Give again, word for word, every line in the entries below from the line with "Är det tillåtet" up to and including the line with "Bestsellery (195, 2048)", and no other line.

▶ _Data_:
....

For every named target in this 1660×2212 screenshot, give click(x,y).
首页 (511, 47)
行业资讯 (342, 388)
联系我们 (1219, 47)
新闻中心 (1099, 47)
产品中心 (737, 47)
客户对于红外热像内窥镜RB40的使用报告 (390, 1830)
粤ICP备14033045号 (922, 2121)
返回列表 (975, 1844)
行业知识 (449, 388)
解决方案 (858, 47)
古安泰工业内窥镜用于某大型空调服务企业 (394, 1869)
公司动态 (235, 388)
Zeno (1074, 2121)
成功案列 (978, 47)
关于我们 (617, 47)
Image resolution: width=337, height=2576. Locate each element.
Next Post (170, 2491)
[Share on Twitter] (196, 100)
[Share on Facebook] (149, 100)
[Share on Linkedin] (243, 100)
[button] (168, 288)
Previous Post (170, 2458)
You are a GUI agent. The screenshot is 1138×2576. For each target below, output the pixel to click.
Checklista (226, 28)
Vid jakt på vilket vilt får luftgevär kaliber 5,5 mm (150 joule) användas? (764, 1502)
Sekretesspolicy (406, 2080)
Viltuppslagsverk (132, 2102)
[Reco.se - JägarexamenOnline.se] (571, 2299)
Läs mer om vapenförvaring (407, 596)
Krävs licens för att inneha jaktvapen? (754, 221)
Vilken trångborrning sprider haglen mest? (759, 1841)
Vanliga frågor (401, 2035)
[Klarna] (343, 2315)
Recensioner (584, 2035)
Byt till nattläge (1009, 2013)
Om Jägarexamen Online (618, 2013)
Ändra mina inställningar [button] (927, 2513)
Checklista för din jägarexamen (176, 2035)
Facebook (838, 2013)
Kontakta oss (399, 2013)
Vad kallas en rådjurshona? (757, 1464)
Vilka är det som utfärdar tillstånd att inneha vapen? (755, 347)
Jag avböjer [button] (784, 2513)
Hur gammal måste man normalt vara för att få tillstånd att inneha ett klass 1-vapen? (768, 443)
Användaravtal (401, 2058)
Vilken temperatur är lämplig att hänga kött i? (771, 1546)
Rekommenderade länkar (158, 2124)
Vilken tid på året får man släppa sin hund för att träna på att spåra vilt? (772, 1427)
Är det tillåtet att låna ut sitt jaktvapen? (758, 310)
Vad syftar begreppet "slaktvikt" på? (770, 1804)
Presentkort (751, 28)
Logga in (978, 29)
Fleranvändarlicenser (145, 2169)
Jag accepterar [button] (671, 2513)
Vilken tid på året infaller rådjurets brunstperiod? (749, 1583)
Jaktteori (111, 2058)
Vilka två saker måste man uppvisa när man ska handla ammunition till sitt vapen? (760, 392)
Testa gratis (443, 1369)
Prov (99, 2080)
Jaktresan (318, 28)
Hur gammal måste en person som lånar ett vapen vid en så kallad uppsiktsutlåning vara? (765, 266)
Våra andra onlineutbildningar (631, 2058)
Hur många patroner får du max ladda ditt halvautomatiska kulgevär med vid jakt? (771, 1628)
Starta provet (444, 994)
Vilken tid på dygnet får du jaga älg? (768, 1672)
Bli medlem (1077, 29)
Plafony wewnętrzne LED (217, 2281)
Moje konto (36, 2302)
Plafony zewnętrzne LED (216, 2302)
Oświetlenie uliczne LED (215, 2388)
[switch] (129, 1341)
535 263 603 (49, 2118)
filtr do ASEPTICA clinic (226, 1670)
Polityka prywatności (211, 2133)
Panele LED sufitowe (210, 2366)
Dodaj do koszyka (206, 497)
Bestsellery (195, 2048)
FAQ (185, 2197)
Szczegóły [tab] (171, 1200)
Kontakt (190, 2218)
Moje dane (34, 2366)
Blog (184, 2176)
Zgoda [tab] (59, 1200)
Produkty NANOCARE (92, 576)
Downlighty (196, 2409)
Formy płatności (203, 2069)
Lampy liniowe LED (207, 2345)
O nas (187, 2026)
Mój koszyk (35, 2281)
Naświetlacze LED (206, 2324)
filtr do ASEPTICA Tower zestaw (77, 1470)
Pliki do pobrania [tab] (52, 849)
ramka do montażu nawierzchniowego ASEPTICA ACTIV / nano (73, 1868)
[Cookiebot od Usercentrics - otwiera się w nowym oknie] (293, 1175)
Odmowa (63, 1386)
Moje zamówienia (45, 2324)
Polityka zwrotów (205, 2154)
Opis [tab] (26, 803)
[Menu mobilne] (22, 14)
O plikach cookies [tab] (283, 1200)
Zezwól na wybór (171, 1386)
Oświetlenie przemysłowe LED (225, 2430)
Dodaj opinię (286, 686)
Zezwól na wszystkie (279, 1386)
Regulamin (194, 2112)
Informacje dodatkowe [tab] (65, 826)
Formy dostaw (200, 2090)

....

▶ _Result of this task_:
Är det tillåtet att låna ut sitt jaktvapen? (758, 310)
Vad syftar begreppet "slaktvikt" på? (770, 1804)
Presentkort (751, 28)
Logga in (978, 29)
Fleranvändarlicenser (145, 2169)
Jag accepterar [button] (671, 2513)
Vilken tid på året infaller rådjurets brunstperiod? (749, 1583)
Jaktteori (111, 2058)
Vilka två saker måste man uppvisa när man ska handla ammunition till sitt vapen? (760, 392)
Testa gratis (443, 1369)
Prov (99, 2080)
Jaktresan (318, 28)
Hur gammal måste en person som lånar ett vapen vid en så kallad uppsiktsutlåning vara? (765, 266)
Våra andra onlineutbildningar (631, 2058)
Hur många patroner får du max ladda ditt halvautomatiska kulgevär med vid jakt? (771, 1628)
Starta provet (444, 994)
Vilken tid på dygnet får du jaga älg? (768, 1672)
Bli medlem (1077, 29)
Plafony wewnętrzne LED (217, 2281)
Moje konto (36, 2302)
Plafony zewnętrzne LED (216, 2302)
Oświetlenie uliczne LED (215, 2388)
[switch] (129, 1341)
535 263 603 (49, 2118)
filtr do ASEPTICA clinic (226, 1670)
Polityka prywatności (211, 2133)
Panele LED sufitowe (210, 2366)
Dodaj do koszyka (206, 497)
Bestsellery (195, 2048)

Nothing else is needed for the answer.